Tess pressed her lips together. “So if it is outlawed, why is there even a Lethe Stone that still exists? Weren’t they all destroyed?” All hollow questions, adornment of their carefully laid trap. But she wanted to hear Mab’s answers.
“I believe there is a sorcerer who bore one of these Lethe Stones in the service of Malravenar,” said Mab. “Not all of Malravenar’s servants were laid waste at the Dark Keep.”
“What do we know of this sorcerer?” Vell asked.
“I would think you would be most familiar with his work,” said Mab. “He was the architect of the recent harrowing of the North.”
If Tess didn’t know that Vell had already known, that they’d done their own painstaking research and reconnaissance, she would have thought that Vell’s indrawn breath and the slight flicker in her golden eyes were real signs of surprise or distress, or both.
“I beli
eve he is a bone sorcerer,” continued Mab blithely, “making him especially suited to wield the Lethe Stone.”
Vell had explained to Tess that bone sorcerers were a particularly nasty breed of Dark mage, versed in using blood and bone to weave their spells.
“A bone sorcerer roaming our lands is cause for action in itself,” murmured Titania.
“Oh, he is not in our lands,” replied Mab. She looked at Tess, a predatory glee spreading over her beautiful face. “He is in the mortal world.”
Tess didn’t have to feign shock. Mab’s words hit her like a punch to her stomach; she hadn’t known this. All their preparation hadn’t revealed that vital piece of information.
Or Vell hadn’t told her. She raised her eyes to her brother, who stood behind Vell dutifully. She couldn’t read Liam’s expression. Had he known too? Tess swallowed and the Sword’s power expanded, filling her bones, fortifying her. She looked squarely at Mab. “Then as the Bearer, it is my duty to travel into the mortal world and kill this bone sorcerer.”
“Another dangerous quest for our intrepid Bearer,” purred Mab.

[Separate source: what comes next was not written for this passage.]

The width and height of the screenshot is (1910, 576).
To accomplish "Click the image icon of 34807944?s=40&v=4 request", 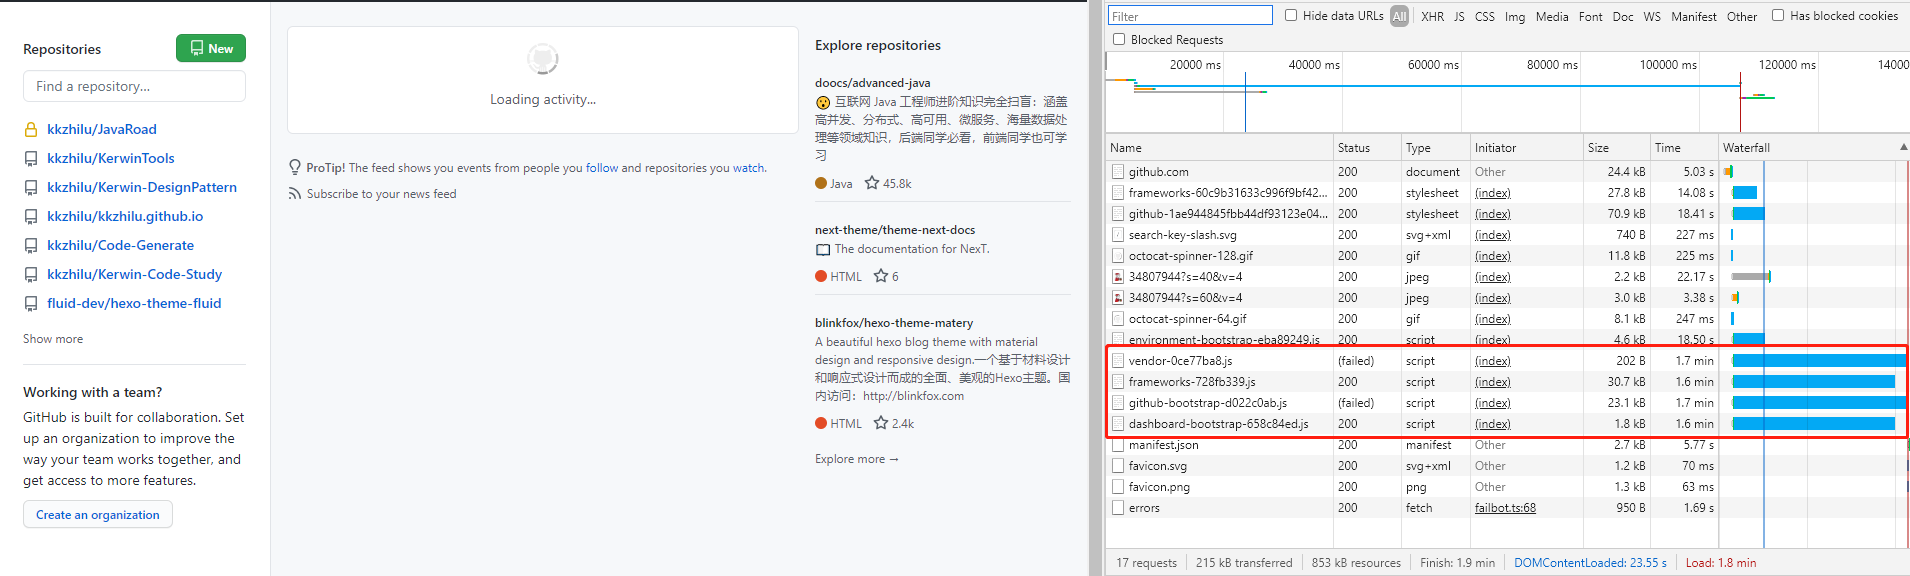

“One that requires a Gate to the mortal world,” replied Tess steadily. She’d been prepared for a lightning fast mission into the Northern wilds or the far reaches of the Deadlands; she’d even talked to Calliea about using the Valkyrie. They’d been prepared to hunt and destroy this sorcerer with all the might of the Vyldretning and perhaps the Seelie Queen behind them. Now…now Tess thought of returning to her old world to battle an enemy she knew nothing of, in a world where she didn’t know how her powers would react, and her stomach curdled. She forced herself to think of Luca. This was the only way to save him.
“You shall have your Gate,” said Mab, “but you must bring me the Lethe Stone that this bone sorcerer bears.”
“I cannot agree with this exchange,” said Titania. “The Lethe Stone must be destroyed with the bone sorcerer.”